The justice went on to reject the defense claim that the preliminary hearing testimony of a witness, introduced during the penalty phase to establish that Thomas had admitted his involvement in a jailhouse stabbing, should not have been admitted under the former-testimony exception.
The defense conceded that the prosecution made diligent efforts to locate the witness before trial, but said he should have been held as a material witness after the preliminary hearing because his alcoholism and drug addiction made it unlikely he would appear at trial otherwise.
But Moreno said there was no requirement to resort to such an extreme step.
He distinguished People v.

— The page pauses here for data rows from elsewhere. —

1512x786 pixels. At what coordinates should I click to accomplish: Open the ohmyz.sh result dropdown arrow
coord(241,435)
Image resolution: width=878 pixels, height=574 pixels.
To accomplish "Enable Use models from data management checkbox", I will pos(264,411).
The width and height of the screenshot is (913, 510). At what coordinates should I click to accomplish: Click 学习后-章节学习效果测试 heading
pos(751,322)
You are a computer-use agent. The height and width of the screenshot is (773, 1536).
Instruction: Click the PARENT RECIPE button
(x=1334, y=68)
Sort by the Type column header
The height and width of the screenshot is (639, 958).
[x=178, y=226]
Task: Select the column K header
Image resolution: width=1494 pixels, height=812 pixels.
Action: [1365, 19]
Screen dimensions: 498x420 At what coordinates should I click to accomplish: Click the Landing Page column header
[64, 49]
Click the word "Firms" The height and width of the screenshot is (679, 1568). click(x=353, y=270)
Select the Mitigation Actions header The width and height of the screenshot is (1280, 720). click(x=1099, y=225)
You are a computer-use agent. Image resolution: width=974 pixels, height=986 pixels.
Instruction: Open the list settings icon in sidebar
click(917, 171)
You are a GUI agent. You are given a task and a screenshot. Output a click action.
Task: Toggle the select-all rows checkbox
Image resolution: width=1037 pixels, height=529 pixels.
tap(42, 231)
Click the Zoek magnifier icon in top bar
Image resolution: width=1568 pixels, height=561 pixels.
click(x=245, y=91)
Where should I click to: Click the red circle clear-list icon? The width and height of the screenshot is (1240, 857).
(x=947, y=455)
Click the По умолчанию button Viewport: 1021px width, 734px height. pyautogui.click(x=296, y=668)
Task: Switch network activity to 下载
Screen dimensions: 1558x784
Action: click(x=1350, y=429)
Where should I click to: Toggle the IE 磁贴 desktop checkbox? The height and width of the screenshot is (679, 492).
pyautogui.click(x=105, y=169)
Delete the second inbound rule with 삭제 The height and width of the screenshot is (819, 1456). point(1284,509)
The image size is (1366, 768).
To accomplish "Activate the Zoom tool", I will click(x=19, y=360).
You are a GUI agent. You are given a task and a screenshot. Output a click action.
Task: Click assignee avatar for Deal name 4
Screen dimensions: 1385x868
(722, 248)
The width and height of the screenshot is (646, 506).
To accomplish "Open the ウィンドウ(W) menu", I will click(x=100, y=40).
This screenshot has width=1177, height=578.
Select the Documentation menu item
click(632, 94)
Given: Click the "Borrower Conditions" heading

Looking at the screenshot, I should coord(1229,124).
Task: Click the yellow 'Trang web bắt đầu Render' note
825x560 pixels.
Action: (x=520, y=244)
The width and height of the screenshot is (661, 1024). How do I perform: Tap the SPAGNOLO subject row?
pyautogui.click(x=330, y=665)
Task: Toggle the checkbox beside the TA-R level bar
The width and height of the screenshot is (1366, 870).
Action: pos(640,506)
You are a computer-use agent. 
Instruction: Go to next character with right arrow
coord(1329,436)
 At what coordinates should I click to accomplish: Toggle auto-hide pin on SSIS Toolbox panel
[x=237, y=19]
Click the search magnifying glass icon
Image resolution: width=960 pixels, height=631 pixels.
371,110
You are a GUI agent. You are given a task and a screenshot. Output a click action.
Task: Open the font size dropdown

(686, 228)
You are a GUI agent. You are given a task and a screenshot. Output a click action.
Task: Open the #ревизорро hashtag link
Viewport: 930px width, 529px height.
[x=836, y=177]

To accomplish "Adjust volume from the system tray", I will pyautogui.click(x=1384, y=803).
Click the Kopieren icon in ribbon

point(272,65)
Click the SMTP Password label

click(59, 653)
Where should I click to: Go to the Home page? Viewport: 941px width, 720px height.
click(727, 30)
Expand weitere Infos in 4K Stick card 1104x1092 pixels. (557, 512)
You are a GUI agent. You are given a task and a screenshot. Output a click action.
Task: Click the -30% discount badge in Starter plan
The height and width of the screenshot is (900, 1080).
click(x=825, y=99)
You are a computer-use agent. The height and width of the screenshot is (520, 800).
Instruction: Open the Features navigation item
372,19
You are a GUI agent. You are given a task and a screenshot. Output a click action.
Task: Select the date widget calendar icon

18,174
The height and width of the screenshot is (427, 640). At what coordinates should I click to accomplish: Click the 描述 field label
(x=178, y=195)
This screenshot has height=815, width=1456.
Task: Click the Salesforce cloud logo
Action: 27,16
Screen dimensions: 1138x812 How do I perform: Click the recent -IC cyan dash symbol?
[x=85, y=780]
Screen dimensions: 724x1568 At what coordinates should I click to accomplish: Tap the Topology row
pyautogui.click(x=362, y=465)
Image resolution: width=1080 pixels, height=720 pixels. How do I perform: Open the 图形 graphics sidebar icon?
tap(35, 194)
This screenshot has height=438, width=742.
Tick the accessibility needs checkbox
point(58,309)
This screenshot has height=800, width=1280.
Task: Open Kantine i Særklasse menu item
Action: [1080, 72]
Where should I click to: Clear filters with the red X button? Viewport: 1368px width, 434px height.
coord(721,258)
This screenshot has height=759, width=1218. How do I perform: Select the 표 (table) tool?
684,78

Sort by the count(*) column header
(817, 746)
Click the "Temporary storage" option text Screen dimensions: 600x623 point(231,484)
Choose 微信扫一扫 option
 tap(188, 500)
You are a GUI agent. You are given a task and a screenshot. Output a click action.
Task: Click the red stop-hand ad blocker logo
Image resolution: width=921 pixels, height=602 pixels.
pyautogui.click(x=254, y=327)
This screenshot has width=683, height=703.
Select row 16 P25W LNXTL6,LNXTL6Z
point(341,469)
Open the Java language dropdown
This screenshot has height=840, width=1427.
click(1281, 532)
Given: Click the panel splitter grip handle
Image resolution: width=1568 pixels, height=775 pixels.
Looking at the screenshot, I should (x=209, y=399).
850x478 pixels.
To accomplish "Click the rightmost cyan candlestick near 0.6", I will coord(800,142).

Louis (1986) 42 Cal.3d 969, in which the court held that in order to have a witness declared unavailable, prosecutors had to make a reasonable effort not only to find the witness before trial, but also to prevent him or her from becoming absent in the first place.
Louis, Moreno explained, involved unusual circumstances, in that the witness—who had agreed to testify against his co-defendants—had a history of criminal convictions, mental illness, and failures to appear, and had refused to testify unless he would then be ‘released on his own recognizance to spend the weekend between the end of his testimony and his scheduled sentencing hearing with an unnamed friend at an undisclosed address.”
The witness in Thomas’ case, on the other hand, was not crucial to the prosecution’s case, was not of questionable credibility, and...”was neither charged with nor convicted of a crime and was not an imminent flight risk,” Moreno said, elaborating:
“He admittedly was unreliable...and the prosecutor remarked when Jones could not be located that he ‘always had my doubts as to whether or not he would appear,’ but this was not sufficient to require that Jones be placed in custody to ensure his presence at trial. The risk that a witness might not appear must be weighed against the witness’s substantial due process right not to be unreasonably incarcerated.”
The case is People v. Thomas, 11 S.O.S. 710.